◆ EXTRACT
(begin)

#UserWarning: Model qwen3-32b-bnb-4bit not found locally or on HuggingFace

1 messages · Page 1 of 1 (latest)

fierce pumice
#

Does anyone know why my model is not found when converting to gguf?

  warnings.warn(f"Model {model_name} not found locally or on HuggingFace")
Unsloth: Merging model weights to 16-bit format...
Unsloth: Converting to GGUF format...

Is using Qwen3-32B-unsloth-bnb-4bit model the problem?
It says in the docs to finetune it but i read somewhere that you have to finetune the dynamic 2.0 gguf version instead

solar impBOT
#

The warning appears because Unsloth cannot find the 16-bit base model needed for merging and GGUF conversion when starting from a 4-bit quantized model like Qwen3-32B-unsloth-bnb-4bit. Unsloth requires the original (unquantized) model to merge LoRA adapters and export to GGUF; using a 4-bit model as the base is unsupported and discouraged for this process. You should always fine-tune and merge using the 16-bit base model, then quantize/export to GGUF after merging, not before. This is not specific to "dynamic 2.0 gguf"—the key is to avoid using a 4-bit model as your starting point for fine-tuning and merging steps.

(end)

◆ CHALLENGE
Decide whether each statement agrees with the reply in the thread, answering yes or no and quoting the deciding words: (a) Unsloth needs the original unquantized model to merge LoRA adapters; (b) the reply advises quantizing to GGUF before merging; (c) the problem is specific to the dynamic 2.0 gguf version.

◆ RECORDED INFORMATION
(begin)

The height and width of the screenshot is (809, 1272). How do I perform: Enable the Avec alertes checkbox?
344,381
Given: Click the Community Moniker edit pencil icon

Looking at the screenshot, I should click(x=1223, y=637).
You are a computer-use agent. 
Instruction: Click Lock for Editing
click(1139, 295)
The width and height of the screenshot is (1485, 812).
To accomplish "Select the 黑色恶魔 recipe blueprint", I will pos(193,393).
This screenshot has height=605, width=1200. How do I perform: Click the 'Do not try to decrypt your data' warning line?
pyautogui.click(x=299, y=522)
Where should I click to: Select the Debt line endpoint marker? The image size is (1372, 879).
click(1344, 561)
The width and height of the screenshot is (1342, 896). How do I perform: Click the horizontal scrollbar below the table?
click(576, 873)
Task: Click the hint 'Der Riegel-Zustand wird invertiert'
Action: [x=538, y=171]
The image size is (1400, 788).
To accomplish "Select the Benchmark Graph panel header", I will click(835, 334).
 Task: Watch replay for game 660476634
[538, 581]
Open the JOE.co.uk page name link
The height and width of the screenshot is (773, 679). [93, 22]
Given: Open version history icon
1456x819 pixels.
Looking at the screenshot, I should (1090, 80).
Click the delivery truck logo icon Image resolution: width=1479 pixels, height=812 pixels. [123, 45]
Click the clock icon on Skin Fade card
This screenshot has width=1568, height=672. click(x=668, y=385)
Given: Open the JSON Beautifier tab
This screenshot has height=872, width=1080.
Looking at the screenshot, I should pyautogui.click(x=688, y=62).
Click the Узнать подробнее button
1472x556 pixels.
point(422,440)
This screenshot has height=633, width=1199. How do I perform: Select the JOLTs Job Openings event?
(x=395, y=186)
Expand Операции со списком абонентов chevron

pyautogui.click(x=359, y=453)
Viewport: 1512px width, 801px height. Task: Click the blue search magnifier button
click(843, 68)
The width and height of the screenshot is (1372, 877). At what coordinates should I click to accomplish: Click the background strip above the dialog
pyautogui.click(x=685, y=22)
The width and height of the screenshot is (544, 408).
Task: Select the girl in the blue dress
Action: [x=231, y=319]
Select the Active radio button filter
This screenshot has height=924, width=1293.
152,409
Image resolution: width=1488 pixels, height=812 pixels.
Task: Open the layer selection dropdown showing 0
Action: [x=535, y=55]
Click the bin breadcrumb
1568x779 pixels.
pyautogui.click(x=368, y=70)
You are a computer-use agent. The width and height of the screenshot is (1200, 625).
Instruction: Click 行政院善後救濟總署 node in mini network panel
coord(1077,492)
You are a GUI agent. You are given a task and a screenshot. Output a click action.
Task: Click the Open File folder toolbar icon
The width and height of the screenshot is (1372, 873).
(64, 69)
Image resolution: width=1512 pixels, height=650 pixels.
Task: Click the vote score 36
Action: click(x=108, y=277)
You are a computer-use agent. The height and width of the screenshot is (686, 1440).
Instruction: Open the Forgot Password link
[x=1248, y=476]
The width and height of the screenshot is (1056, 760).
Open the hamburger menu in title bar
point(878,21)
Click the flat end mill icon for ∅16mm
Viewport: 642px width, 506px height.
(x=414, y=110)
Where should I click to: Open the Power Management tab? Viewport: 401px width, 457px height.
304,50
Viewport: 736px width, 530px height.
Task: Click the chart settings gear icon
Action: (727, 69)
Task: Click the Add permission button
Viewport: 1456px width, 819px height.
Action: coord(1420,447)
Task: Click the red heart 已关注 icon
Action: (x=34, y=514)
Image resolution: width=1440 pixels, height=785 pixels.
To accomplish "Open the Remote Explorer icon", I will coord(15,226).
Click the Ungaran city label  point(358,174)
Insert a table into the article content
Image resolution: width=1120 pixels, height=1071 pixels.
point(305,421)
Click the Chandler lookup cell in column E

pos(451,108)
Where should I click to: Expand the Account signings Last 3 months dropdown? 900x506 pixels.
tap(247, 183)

(end)

◆ EXERCISE OUTPUT
(a) Yes: "Unsloth requires the original (unquantized) model to merge LoRA adapters and export to GGUF"
(b) No: "then quantize/export to GGUF after merging, not before"
(c) No: "This is not specific to "dynamic 2.0 gguf""